TRAGEDY IN STONE: THE SECOND TEMPLE1
“I dwell in the high and holy place, and also with
him who is of a contrite and humble spirit.”
-- Isaiah
“Do you not know that you are God's temple
and that God’s Spirit dwells in you?”
-- Paul
A young couple pressed their way through the milling crowds in the temple courtyard. They wore only the
coarse garments of the peasant class, and when they spoke, it was with a Galilean accent. Yet something about them
attracted me. Maybe it was the pigeons beating around in the crude cage the man was carrying. Maybe it was the smile on
the girl’s face as she looked at the tiny baby in her arms. Whatever it was, I couldn’t resist following them
into the temple.
Other parents with babies were there, and the priest performed the ritual of dedication for each one --
efficiently, mechanically. His expression did not reflect the tenderness on the young mother’s face as he held her
baby before the altar and mumbled the blessing. This was strictly routine for him. No need to make a fuss over another little
Galilean peasant. As he handed the baby back to the mother she seemed disappointed that the ceremony -- this high point in
her experience -- was concluded so matter-of-factly.
The priest inscribed the name in the roll of the first-born. Always curious, I strained to see.
Jesus. A common name. Like Joseph or Jacob or Judas.

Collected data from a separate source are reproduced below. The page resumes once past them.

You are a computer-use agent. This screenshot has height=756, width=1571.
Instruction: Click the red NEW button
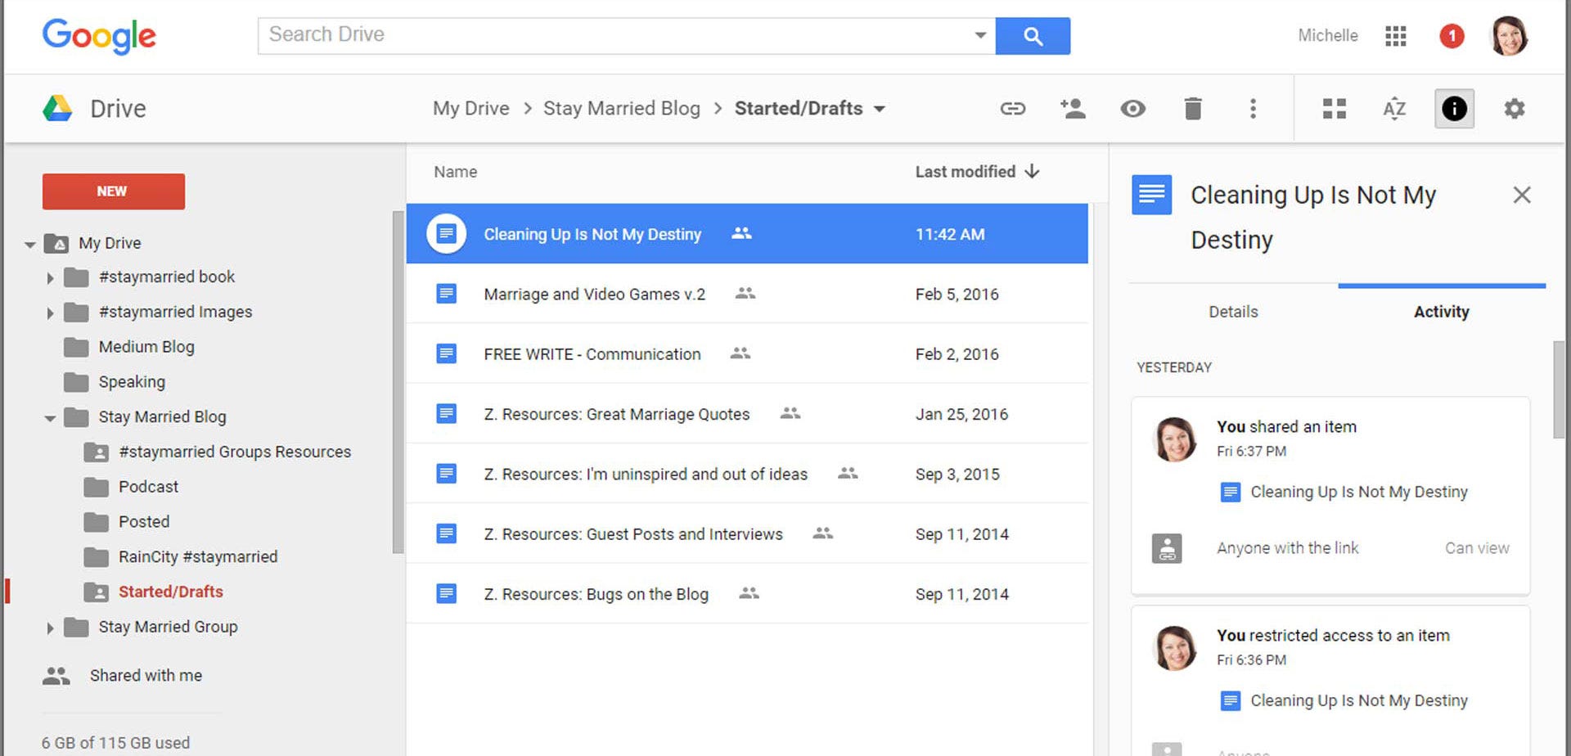pos(113,191)
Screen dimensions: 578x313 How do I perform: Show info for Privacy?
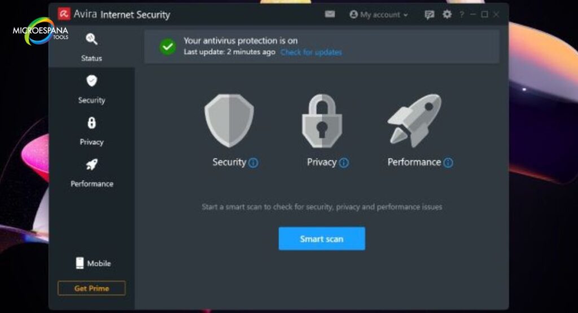pos(344,163)
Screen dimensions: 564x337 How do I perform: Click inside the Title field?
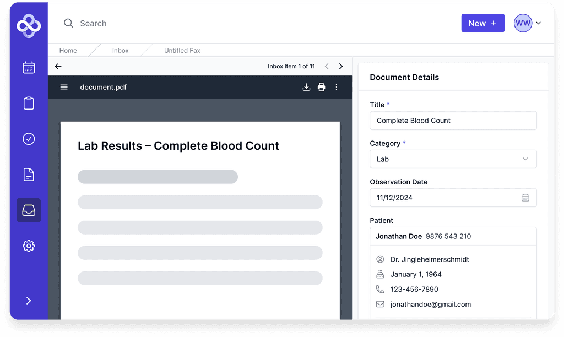(453, 121)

But suddenly a thrill of recognition went through me. The pigeons ... the Galileans ... the name ...all the
fragments fit together into a wondrous picture. I looked again at the little form in the mother’s arms and saw
disguised in all that tinyness and poverty the Child called “Wonderful, Counselor, Mighty God, Everlasting Father,
Prince of Peace.”2 What majesty was wrapped up in that tiny bundle!
I had witnessed a great moment in history.

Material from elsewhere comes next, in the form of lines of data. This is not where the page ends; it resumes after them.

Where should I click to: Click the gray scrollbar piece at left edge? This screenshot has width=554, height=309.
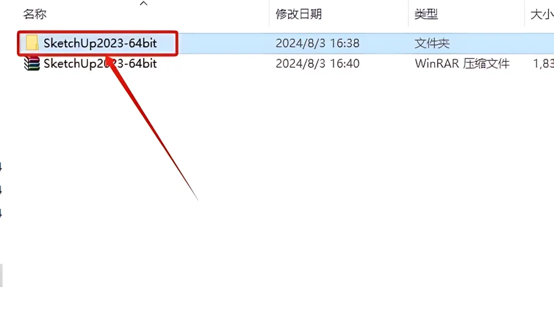1,276
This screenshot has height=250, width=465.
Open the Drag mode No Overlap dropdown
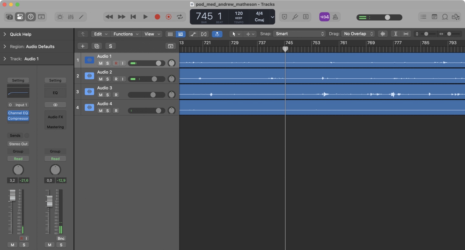click(x=358, y=34)
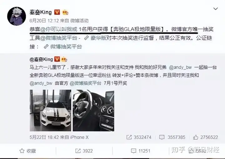This screenshot has height=159, width=225.
Task: Open the 秦奋King username at top
Action: pyautogui.click(x=41, y=12)
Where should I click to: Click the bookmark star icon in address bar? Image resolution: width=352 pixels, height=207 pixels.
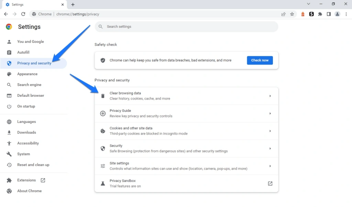coord(292,14)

The Lord of glory had come at last to His temple.
He came, but He was not recognized. The guardians of the faith did not know Him for what He was -- the
Lord of their temple.
And I was troubled. For I saw there a deeper meaning -- a personal one.

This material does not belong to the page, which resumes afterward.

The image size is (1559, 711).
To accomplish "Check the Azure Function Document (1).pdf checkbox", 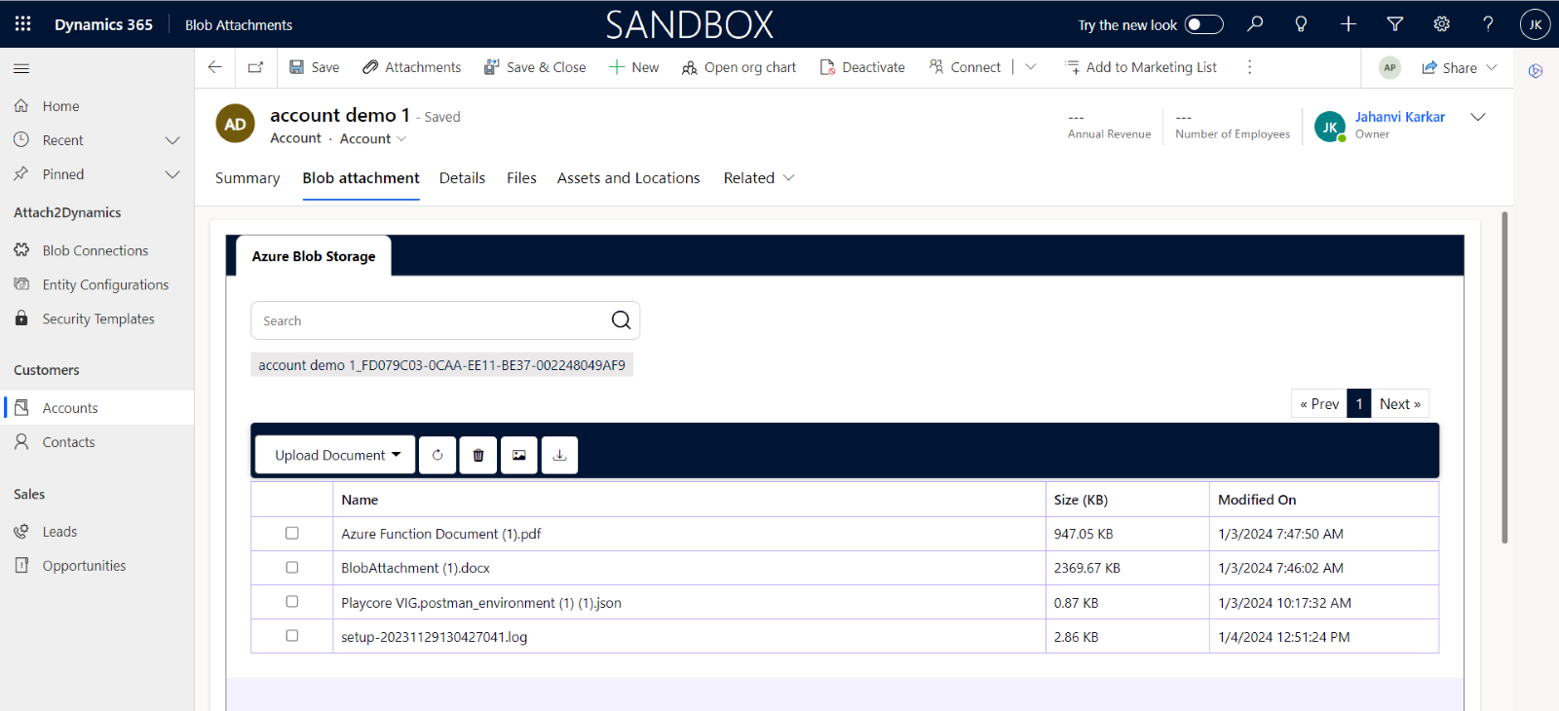I will coord(291,534).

Lord, I know another temple where you have often been unrecognized and unhonored. Come to it
now. Be its Lord and Master.
I saw Him come again to His temple, a boy of twelve. He watched intently the slaying of the Passover
lamb. Why was He so moved? Was He beginning to understand the meaning of His own life: the Lamb of God, suffering and
dying so the Death Angel could pass over the homes marked by the blood?
Something was stirring His emotions as He entered the temple school and sat down at the feet of the
doctors. They drew Him out with questions. He answered from Scripture. The wise men were charmed by the originality of
His thinking. But as the drift of His thought seeped through their minds it encountered bedrock. They were annoyed by His
views of Messiah. They wanted salvation from Rome. He was more interested in salvation from sin. They argued only for the
Lion of the tribe of Judah; He talked also about a Lamb. They described a conquering King; He pictured first a suffering
Servant. They envisioned glory; He saw that before glory must come sacrifice. They weighed the evidence He presented,
but rejected it. His idea of Messiah held no attraction for them.
The light of truth was shining in the temple that day. But it cut across cherished ideas and grandiose
ambitions. It was unwelcome.
The boy Jesus winced at the resistance of those leaders of Israel. It seemed to me He was feeling the first
throbs of that pain that would one day stab His heart.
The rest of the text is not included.